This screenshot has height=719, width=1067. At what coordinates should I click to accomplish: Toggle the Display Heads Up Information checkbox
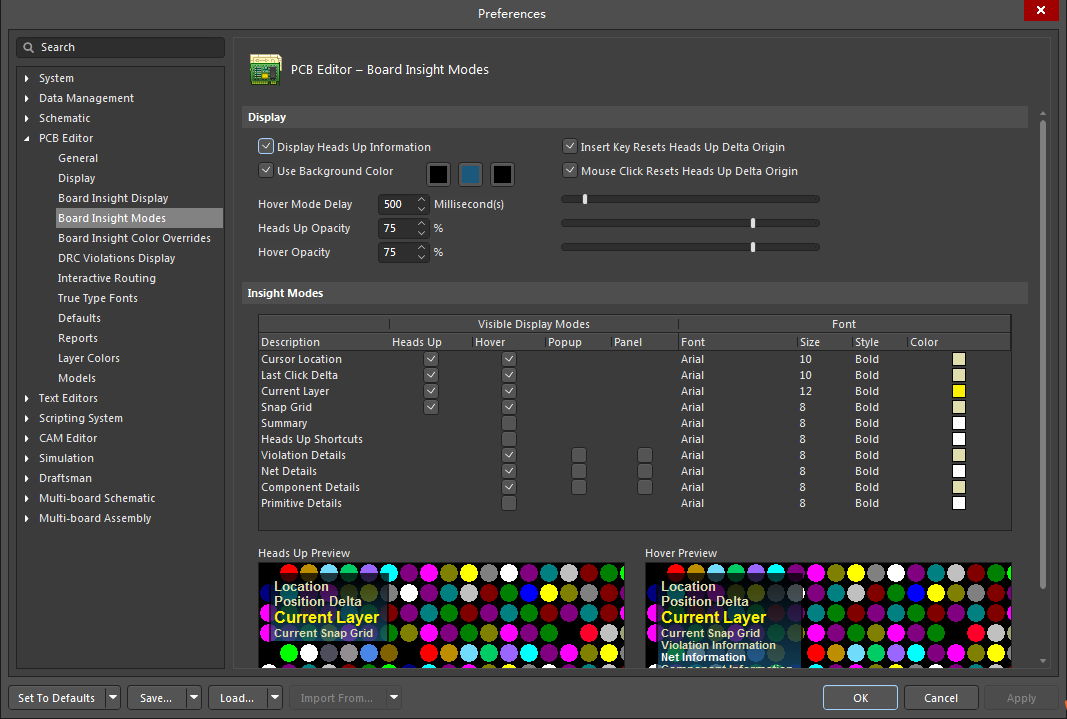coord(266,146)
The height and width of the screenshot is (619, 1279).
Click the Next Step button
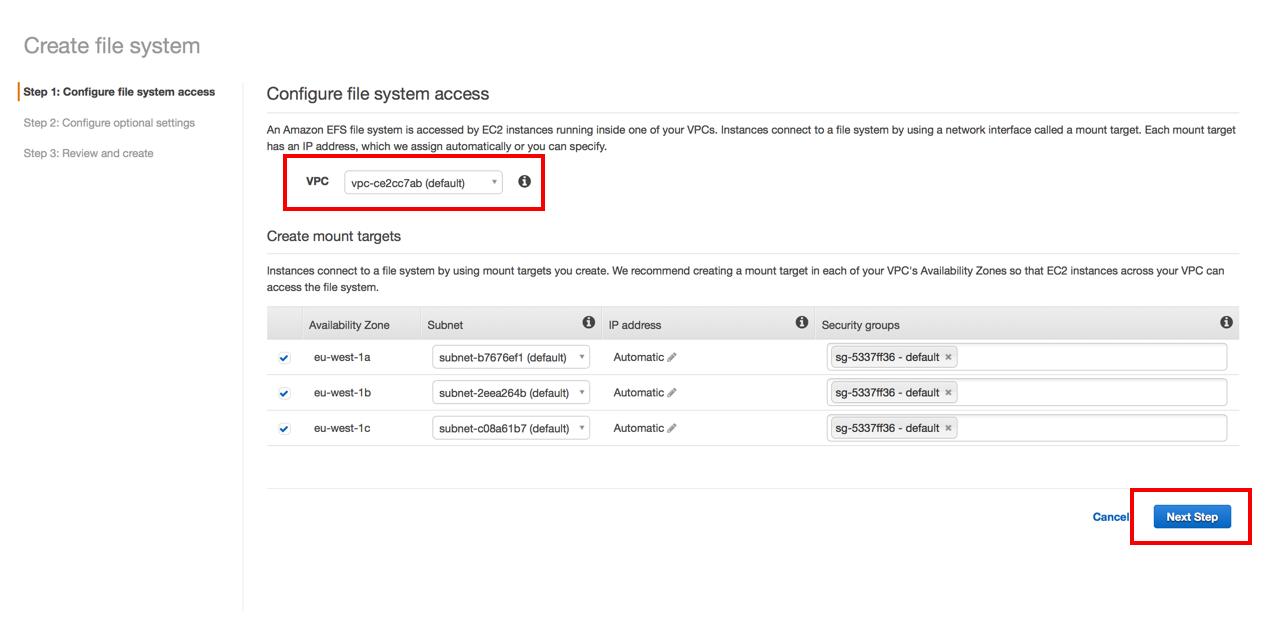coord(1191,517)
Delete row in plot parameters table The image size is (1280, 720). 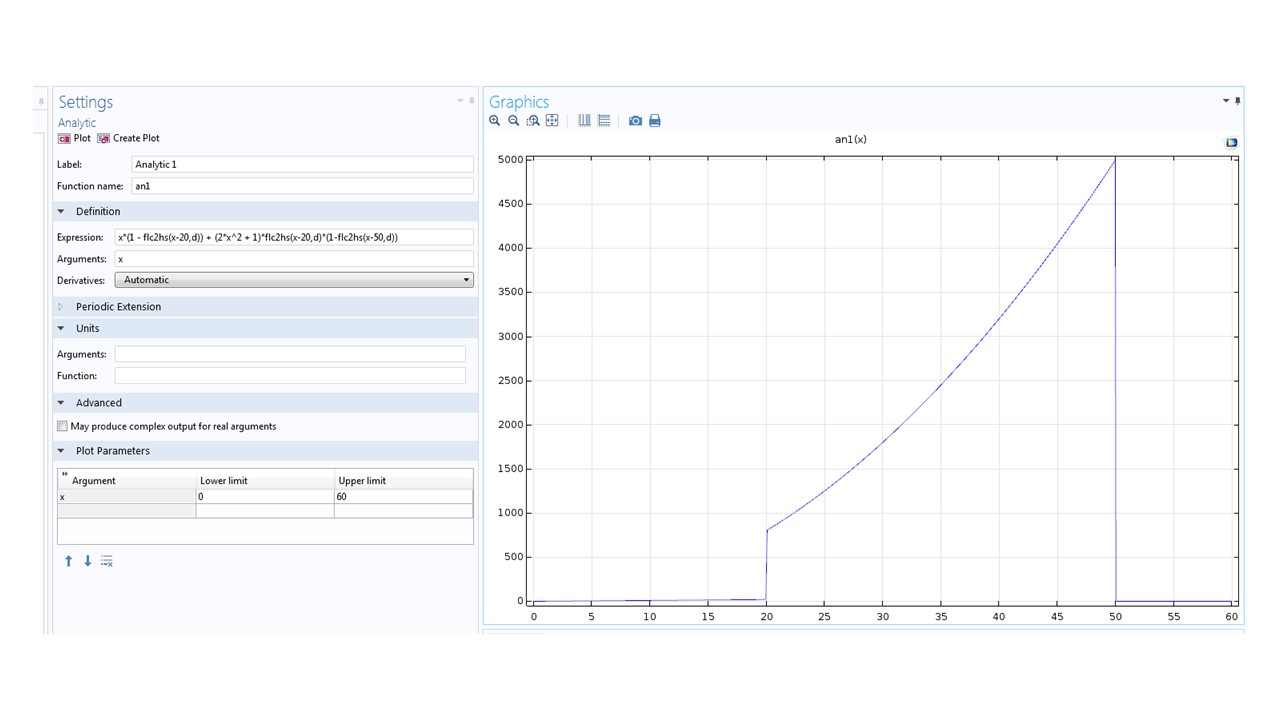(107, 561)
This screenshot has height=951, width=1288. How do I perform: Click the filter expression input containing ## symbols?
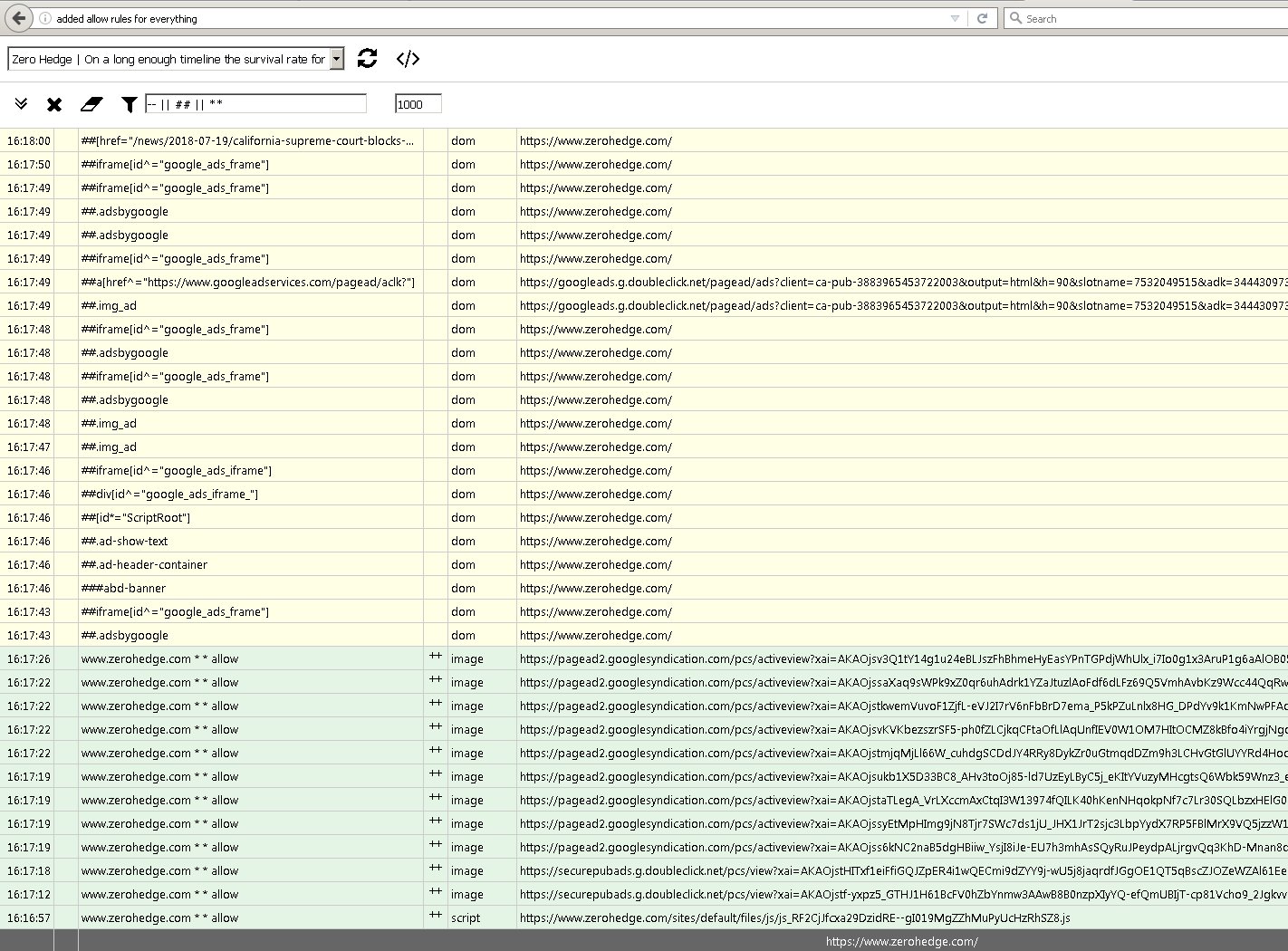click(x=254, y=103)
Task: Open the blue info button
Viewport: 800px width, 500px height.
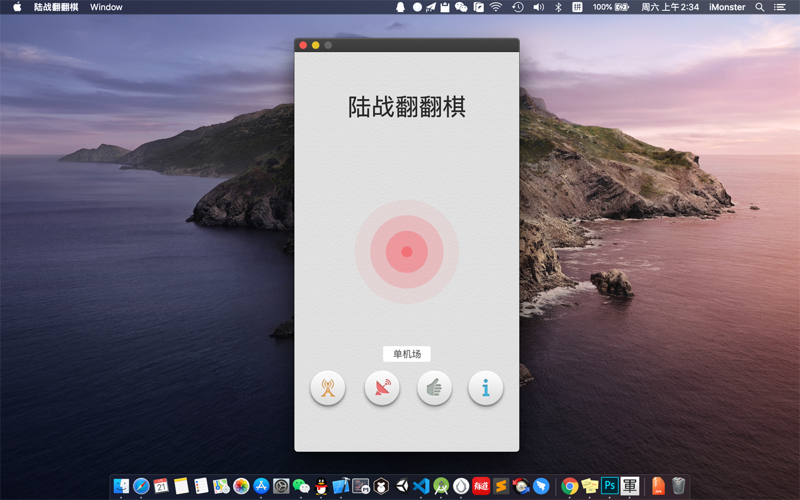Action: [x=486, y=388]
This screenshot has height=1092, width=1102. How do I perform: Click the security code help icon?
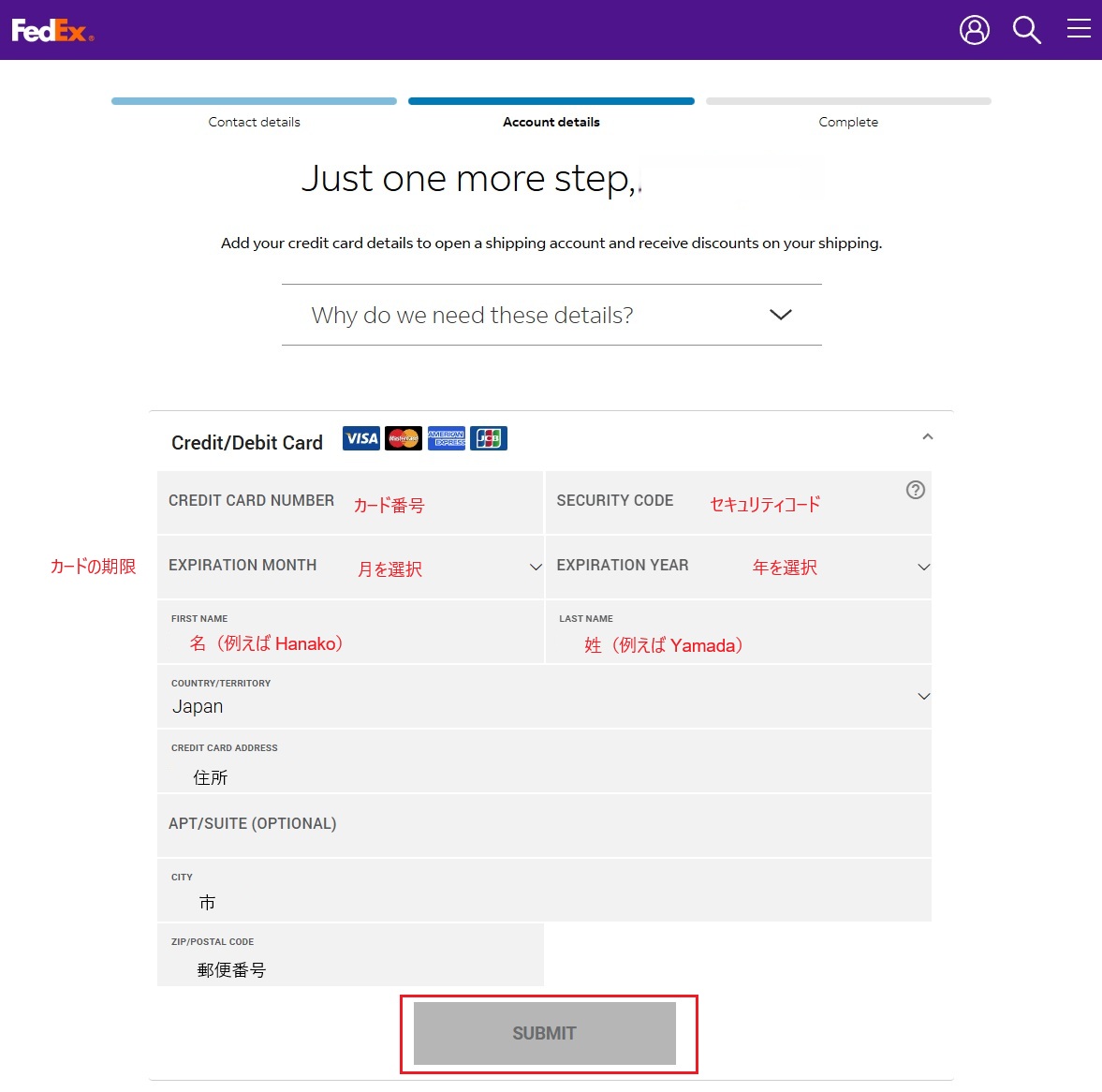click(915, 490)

━━━━

:: Work instruction ::
Where the line containing "Viewport: 800px width, 500px height." appears, begin writing out the lines exactly, and continue through the end of the material above, omitting pictures.

:: Task output ::
Viewport: 800px width, 500px height.
Action: [x=486, y=388]
This screenshot has height=1092, width=1102. How do I perform: Click the security code help icon?
click(915, 490)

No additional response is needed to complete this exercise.